====== INFORMATION

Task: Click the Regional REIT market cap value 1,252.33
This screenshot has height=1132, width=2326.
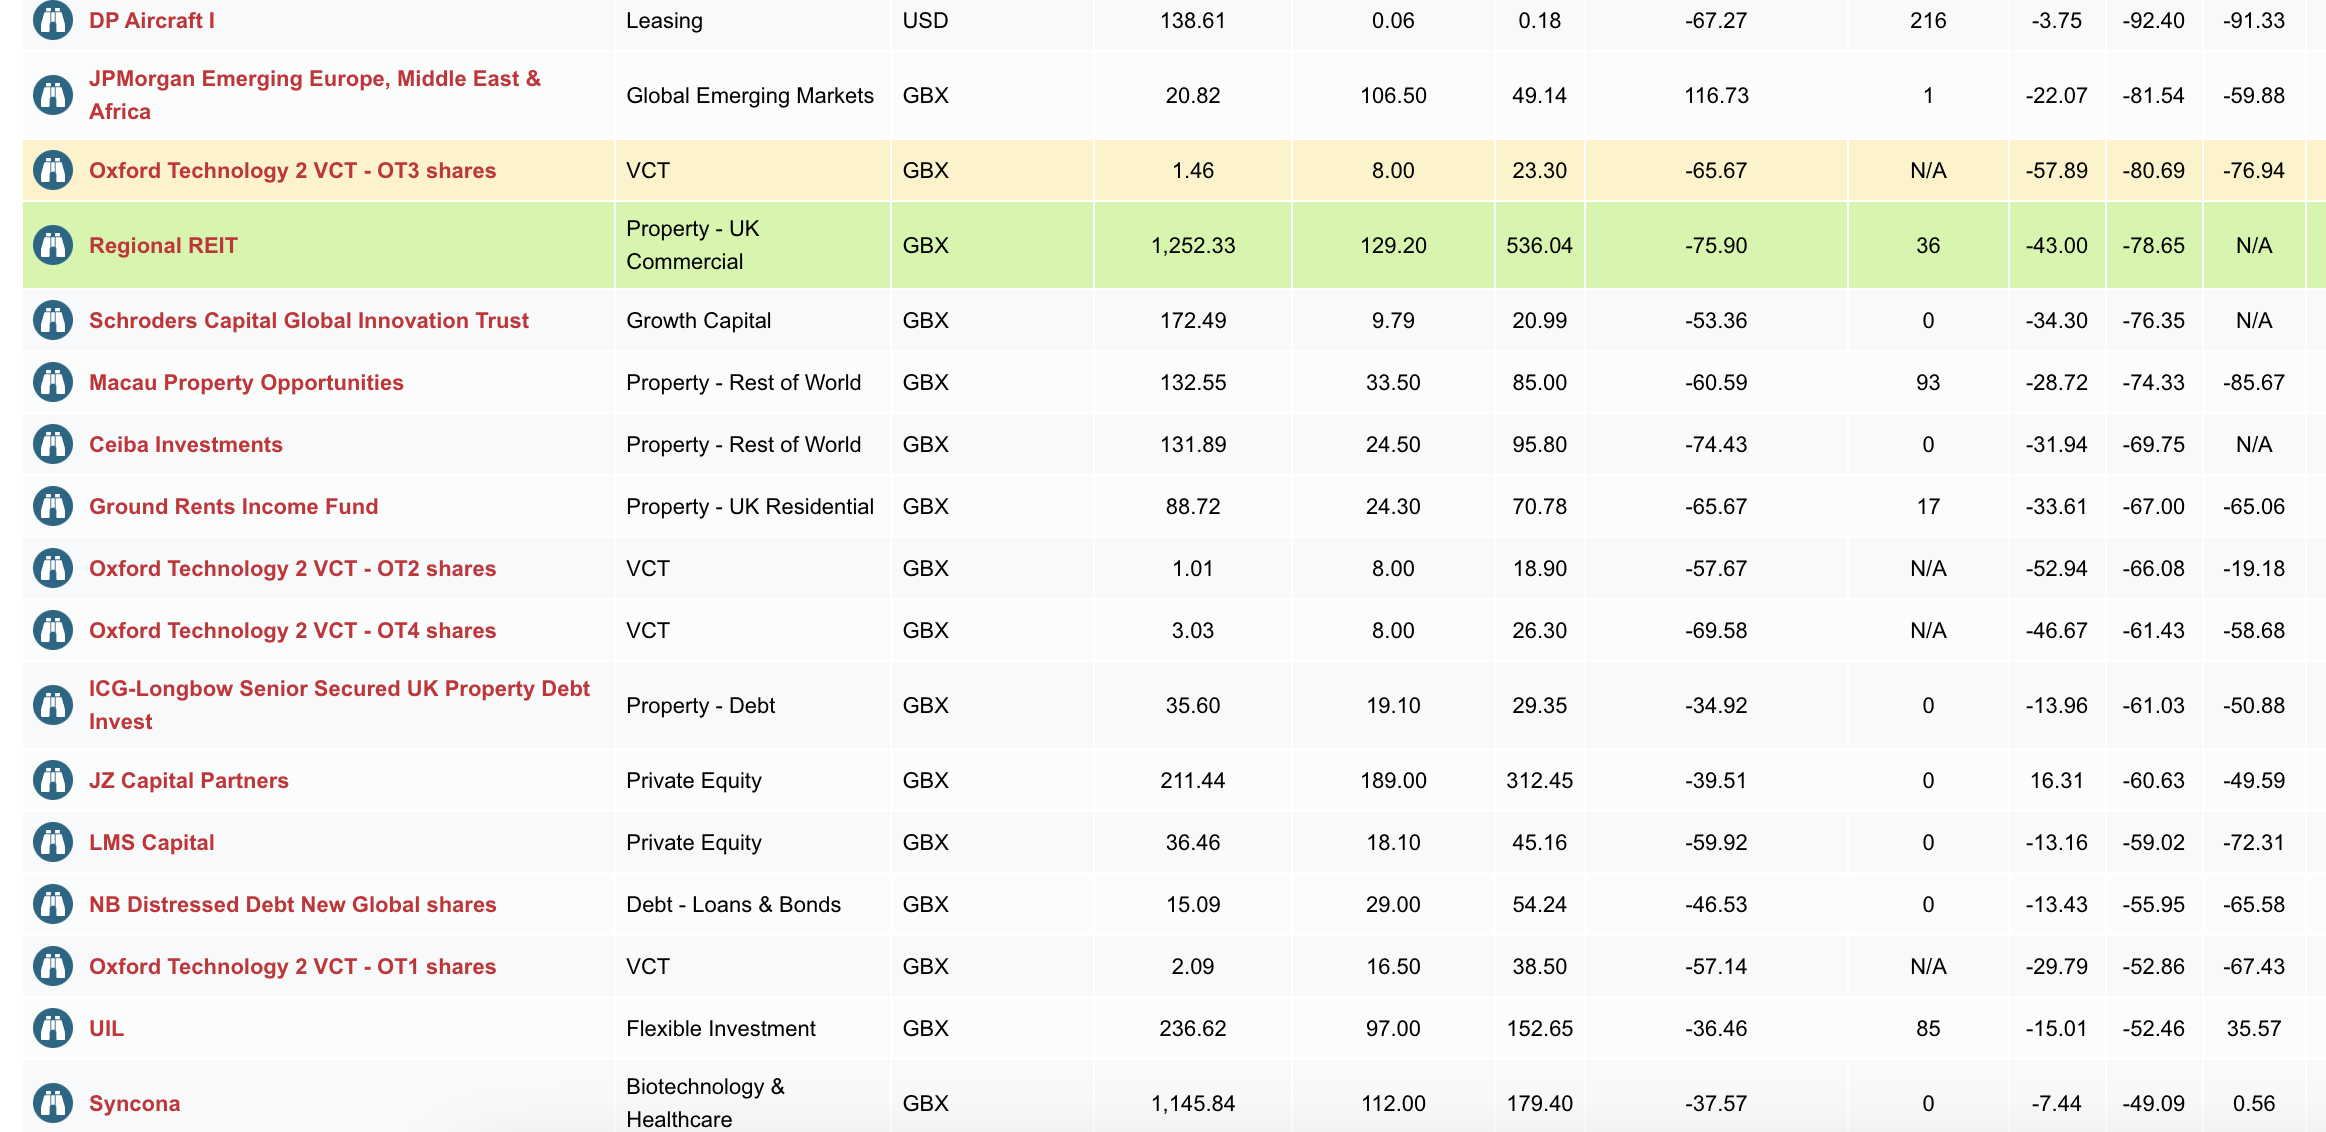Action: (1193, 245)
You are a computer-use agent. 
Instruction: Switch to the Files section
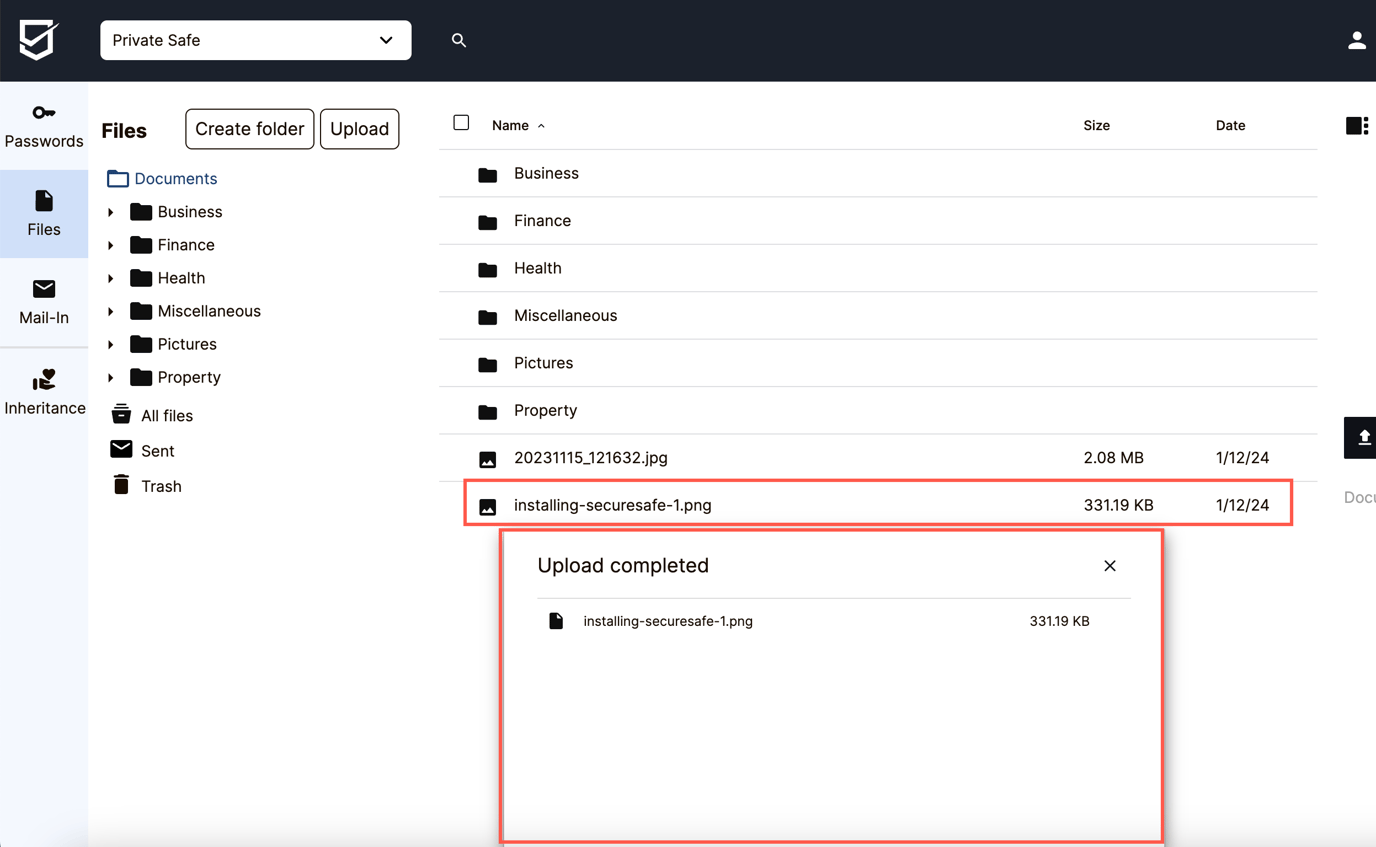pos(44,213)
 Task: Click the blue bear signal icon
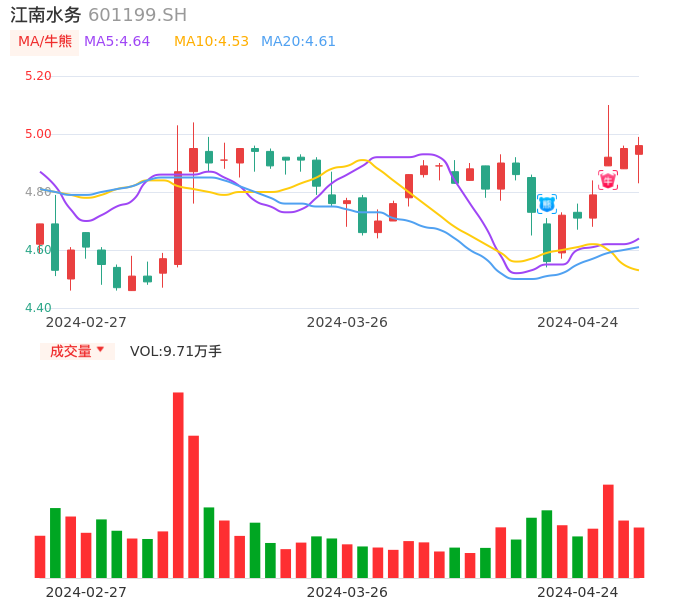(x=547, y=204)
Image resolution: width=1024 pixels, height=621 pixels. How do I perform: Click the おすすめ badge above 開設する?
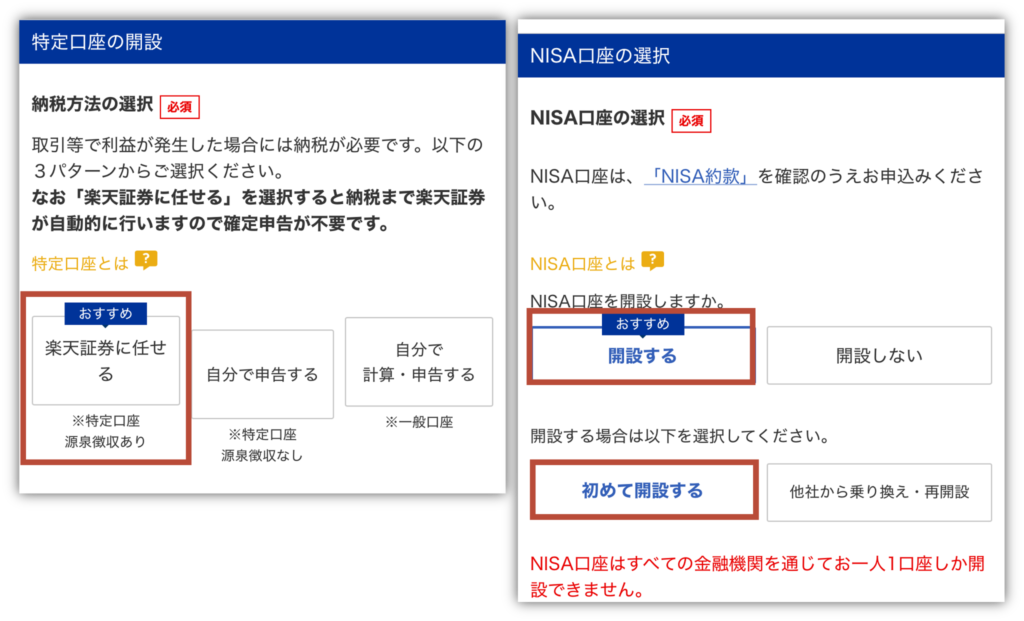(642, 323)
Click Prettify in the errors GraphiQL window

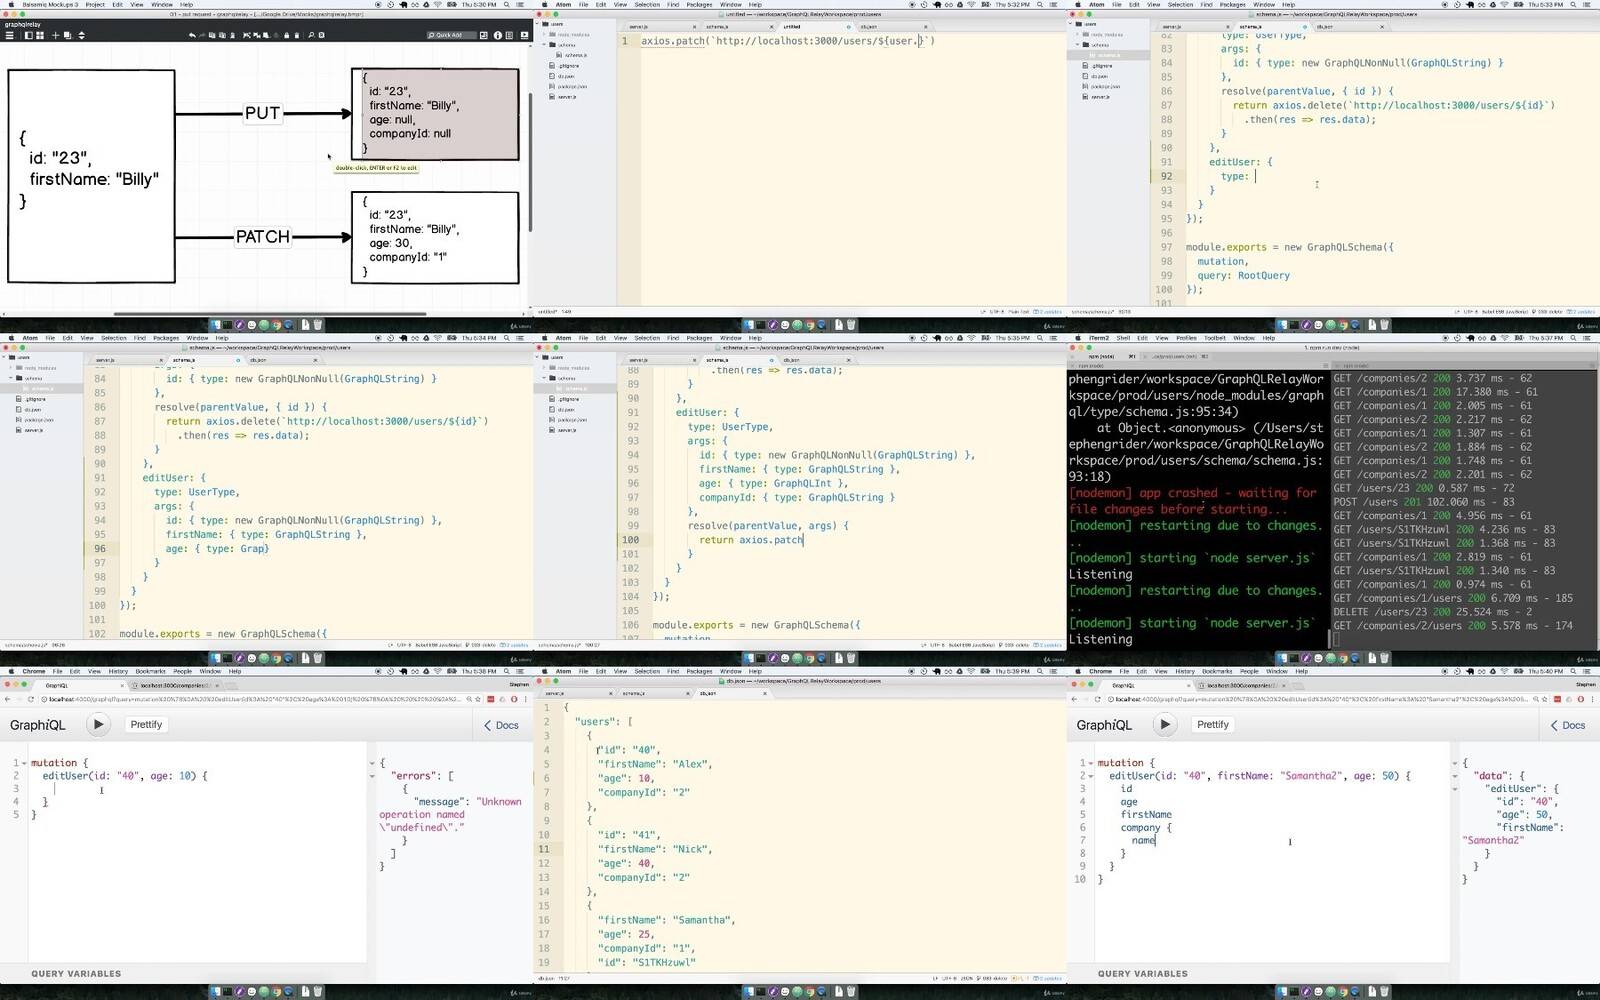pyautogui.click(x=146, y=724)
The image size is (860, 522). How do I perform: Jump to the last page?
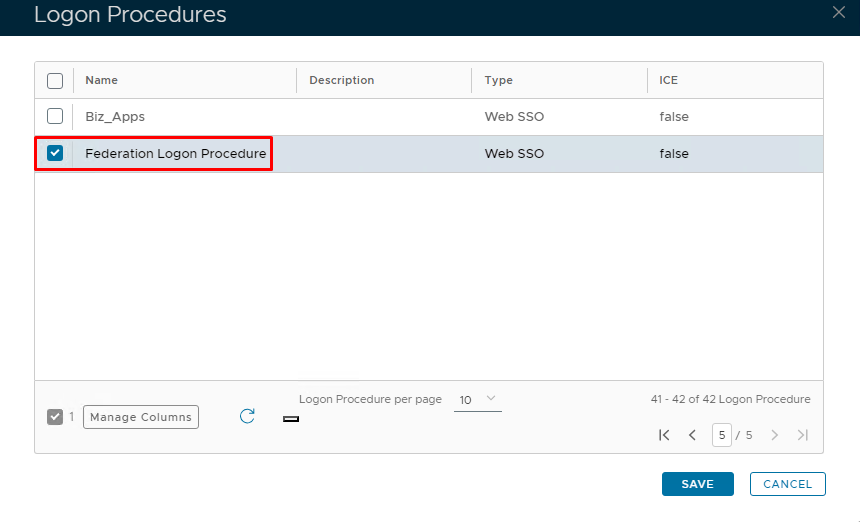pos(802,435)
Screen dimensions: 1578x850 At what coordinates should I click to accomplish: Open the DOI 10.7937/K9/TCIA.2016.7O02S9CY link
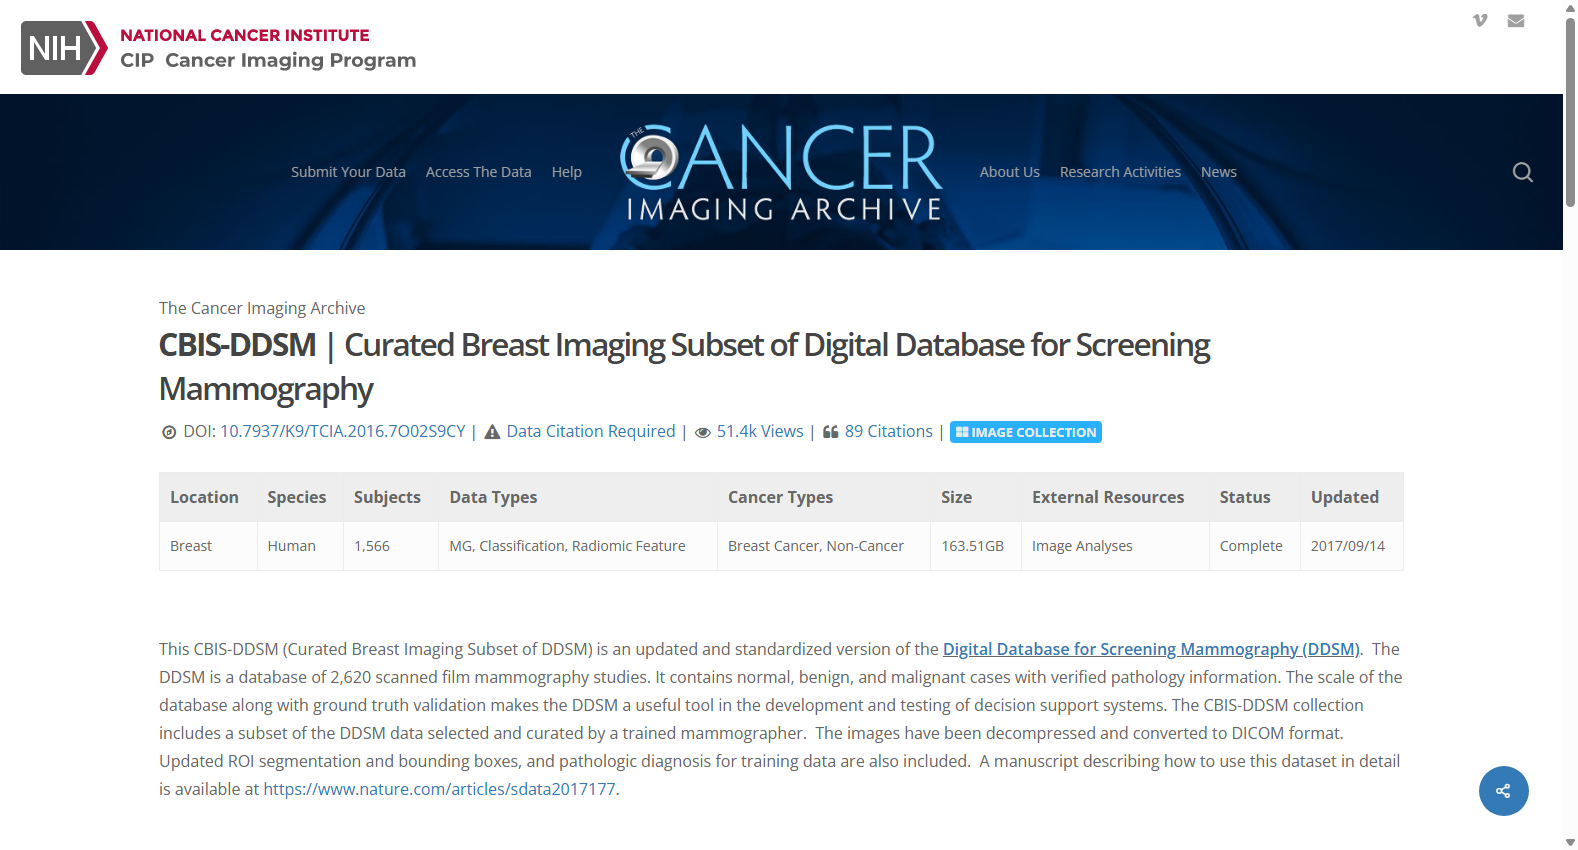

============

TASK BRIEF: Copy the listing word for word, excluding its pictures.

SOLUTION TO THE PROBLEM:
Task: Click the Regional REIT market cap value 1,252.33
This screenshot has height=1132, width=2326.
Action: (1193, 245)
You are a computer-use agent. 
Instruction: Switch to the Files section
pos(44,213)
 Task: Click the blue bear signal icon
(x=547, y=204)
Image resolution: width=1024 pixels, height=621 pixels. How do I perform: Click the おすすめ badge above 開設する?
(642, 323)
Click Prettify in the errors GraphiQL window

pyautogui.click(x=146, y=724)
The image size is (860, 522). How do I perform: Jump to the last page?
pos(802,435)
Screen dimensions: 1578x850 At what coordinates should I click to accomplish: Open the DOI 10.7937/K9/TCIA.2016.7O02S9CY link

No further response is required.